My mother threw a pie in my face at her work party. Then got pissy at me for being too sensitive and not being able to take a joke. While she and her jackass husband cackled their fool heads off at me. Then she claimed she did it because she was "shy and nervous around people." (da fuk?!?!) Shy people don't purposely draw attention to themselves at all, let alone by humiliating someone else. Machiavellian, entitled, narcissistic, malicious malignant attention seekers do. She never apologized till a few years ago and then it was just fire insurance because she getting old.
And another pity party with mother as the main character victim. When she brought it up (28 years later) I fell right into the trap I always do. I made excuse for her, saying it was okay because I probably made her nervous because I reminded her of grama who was "too critical of her." And she seized on it agreeing that she was just "bringing me down a peg or two." Hmmmm-kay. Tell me you don't have a nasty dark tetrad agenda.
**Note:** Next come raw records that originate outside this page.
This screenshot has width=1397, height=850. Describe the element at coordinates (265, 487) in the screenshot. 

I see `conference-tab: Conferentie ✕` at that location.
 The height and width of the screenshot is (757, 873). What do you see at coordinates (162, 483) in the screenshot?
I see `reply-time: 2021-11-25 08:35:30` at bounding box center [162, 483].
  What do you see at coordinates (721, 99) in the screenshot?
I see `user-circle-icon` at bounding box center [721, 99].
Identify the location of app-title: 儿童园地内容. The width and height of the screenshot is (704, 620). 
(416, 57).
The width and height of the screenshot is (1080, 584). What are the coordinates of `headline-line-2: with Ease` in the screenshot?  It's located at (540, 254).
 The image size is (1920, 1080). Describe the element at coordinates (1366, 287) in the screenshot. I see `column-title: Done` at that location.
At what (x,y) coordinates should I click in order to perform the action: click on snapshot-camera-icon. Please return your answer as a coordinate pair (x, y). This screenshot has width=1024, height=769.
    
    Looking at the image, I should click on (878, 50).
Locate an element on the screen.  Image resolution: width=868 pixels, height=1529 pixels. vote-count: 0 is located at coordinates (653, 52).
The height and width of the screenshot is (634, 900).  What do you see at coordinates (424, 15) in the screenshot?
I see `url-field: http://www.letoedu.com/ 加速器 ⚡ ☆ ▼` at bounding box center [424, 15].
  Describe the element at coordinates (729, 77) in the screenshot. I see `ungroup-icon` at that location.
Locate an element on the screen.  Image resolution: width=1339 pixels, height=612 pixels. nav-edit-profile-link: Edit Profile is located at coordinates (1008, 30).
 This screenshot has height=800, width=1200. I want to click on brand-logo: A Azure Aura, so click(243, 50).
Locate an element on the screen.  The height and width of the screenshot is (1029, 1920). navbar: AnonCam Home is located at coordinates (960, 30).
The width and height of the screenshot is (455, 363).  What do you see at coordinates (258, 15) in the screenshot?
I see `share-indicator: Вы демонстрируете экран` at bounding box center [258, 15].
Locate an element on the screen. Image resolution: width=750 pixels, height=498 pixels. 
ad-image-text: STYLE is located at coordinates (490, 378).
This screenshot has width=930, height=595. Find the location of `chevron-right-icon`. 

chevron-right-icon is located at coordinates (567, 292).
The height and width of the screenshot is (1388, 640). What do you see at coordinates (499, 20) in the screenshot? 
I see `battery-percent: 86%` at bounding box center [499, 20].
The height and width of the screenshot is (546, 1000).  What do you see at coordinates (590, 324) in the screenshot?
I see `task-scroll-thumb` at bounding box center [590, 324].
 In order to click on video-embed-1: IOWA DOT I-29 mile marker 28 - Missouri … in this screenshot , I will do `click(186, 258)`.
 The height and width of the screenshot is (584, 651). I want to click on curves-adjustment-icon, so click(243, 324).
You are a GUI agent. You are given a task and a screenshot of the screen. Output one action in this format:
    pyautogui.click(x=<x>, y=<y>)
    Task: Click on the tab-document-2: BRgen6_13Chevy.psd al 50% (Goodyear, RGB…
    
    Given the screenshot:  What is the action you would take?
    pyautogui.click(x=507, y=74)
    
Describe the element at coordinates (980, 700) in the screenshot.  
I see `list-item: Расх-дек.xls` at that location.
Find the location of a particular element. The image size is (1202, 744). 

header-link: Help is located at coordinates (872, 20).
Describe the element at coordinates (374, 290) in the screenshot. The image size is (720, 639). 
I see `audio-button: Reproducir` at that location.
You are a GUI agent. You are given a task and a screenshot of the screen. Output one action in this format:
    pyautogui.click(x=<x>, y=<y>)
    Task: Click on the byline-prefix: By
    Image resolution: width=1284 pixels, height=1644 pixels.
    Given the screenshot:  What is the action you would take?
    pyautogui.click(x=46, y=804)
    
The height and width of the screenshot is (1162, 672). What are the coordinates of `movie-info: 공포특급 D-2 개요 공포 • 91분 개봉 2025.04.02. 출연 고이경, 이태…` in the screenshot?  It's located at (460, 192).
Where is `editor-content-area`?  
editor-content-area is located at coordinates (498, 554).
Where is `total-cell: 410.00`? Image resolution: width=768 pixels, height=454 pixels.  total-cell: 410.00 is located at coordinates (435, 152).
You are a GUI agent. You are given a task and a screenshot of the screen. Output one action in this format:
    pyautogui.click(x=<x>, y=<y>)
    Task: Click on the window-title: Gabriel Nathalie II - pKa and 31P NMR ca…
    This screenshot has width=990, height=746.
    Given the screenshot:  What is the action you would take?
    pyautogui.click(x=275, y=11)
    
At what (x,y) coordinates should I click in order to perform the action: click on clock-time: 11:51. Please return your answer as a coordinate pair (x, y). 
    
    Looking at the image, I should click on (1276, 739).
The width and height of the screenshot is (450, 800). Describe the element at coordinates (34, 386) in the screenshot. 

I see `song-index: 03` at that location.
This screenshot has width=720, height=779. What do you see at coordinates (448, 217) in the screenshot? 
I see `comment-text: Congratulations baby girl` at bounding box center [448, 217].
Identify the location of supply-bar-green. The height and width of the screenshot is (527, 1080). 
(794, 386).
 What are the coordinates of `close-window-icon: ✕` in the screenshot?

Because make no mistake. This is not a trauma response. It is not defensive. Dark tetrads are offensively on the offense. They are viciously jealous and spiteful. They want to make people feel like shit. And they make a point of rearguard attacks, passive-aggressive insults, humiliating and shame. They're not being triggered by bad memories and dysregulating. That's what their victims do (raising hand here). What they are feeling is seething rage that someone else is getting attention or (heaven help us) outshining them. Which is easy to do because dark tetrads don't shine. They smolder. They have no light. They punish those who do.
And it's not an out of control lashing out. It's a timed, coordinated mic drop. They planned this all along. They were waiting for the perfect opportunity. My mother was exultant after the pie throwing. And her idiot of a husband laughing just supercharged her ego. She literally crowed in triumph. Unfortunately for her, no one else was laughing or cheering. That's why she got pissy because she didn't get the accolades from the crowd she expected. As if they would? Normal people don't get off on buffoonery.
This is just one minor example of the humiliations I have endured at the hands of dark tetrad parents. I have been made to feel sickening, crippling shame that made me want to exit this life. I always felt so responsible and made excuses up the wazoo for them. And it made me so much more vulnerable to their attacks. So you'll pardon me if I now lack sympathy for their supposed "past trauma." I see it for what it is. Manipulation, exploitation and abuse.